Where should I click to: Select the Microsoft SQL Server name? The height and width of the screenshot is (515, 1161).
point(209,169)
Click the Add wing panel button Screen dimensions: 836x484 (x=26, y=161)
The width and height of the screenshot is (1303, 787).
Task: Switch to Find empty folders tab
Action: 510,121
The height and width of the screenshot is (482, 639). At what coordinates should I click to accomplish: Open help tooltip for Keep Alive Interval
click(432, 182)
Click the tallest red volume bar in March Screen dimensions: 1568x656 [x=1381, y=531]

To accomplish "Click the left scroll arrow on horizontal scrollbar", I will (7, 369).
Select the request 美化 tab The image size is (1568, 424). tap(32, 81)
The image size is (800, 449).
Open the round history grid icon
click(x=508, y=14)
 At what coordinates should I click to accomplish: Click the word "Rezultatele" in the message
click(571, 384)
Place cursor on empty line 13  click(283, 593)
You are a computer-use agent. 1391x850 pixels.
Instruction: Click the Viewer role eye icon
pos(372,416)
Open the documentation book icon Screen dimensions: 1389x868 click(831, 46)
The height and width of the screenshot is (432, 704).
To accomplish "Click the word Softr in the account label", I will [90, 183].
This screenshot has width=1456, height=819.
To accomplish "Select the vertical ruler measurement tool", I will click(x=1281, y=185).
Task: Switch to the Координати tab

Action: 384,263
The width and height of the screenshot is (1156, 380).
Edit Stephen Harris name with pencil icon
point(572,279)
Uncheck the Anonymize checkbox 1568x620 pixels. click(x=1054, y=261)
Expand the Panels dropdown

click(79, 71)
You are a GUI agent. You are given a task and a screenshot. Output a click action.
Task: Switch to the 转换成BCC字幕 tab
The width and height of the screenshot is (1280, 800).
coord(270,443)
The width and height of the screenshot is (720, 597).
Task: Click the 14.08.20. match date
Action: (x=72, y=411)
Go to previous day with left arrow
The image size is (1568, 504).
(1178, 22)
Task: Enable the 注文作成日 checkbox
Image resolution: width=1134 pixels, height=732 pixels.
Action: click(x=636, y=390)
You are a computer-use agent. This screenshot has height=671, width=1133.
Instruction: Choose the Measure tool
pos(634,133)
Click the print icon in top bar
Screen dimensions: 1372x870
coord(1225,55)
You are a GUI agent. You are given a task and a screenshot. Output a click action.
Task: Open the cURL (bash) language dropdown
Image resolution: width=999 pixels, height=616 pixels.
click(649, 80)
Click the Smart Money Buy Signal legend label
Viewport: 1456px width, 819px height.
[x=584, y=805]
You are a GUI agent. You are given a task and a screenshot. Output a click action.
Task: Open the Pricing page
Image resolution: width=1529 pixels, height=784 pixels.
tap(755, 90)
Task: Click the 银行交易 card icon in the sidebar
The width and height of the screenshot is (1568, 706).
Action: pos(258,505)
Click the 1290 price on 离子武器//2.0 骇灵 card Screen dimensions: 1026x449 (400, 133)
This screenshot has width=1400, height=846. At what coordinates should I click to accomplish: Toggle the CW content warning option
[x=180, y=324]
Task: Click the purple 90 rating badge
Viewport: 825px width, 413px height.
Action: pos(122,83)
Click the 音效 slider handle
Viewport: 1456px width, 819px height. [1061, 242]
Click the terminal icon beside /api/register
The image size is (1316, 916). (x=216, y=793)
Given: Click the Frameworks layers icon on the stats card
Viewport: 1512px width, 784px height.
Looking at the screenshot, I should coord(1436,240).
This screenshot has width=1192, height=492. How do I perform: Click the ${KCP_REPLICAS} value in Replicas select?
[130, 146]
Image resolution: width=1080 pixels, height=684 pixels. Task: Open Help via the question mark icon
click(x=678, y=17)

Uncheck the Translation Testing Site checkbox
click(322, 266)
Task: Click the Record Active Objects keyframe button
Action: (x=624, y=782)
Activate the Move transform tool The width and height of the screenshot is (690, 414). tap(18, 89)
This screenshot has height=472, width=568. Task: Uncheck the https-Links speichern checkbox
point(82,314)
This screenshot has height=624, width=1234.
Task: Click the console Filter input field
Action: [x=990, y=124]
────────────────────
Given task: Recast the part of the records that opens with the line containing "Click the 音效 slider handle" and closes with the line containing "The image size is (1316, 916). (x=216, y=793)", both lines included, as a Markdown table with the columns Row and Record line, one row per line and blank lines skipped.

Solution to this problem:
| Row | Record line |
|---|---|
| 1 | Click the 音效 slider handle |
| 2 | Viewport: 1456px width, 819px height. [1061, 242] |
| 3 | Click the terminal icon beside /api/register |
| 4 | The image size is (1316, 916). (x=216, y=793) |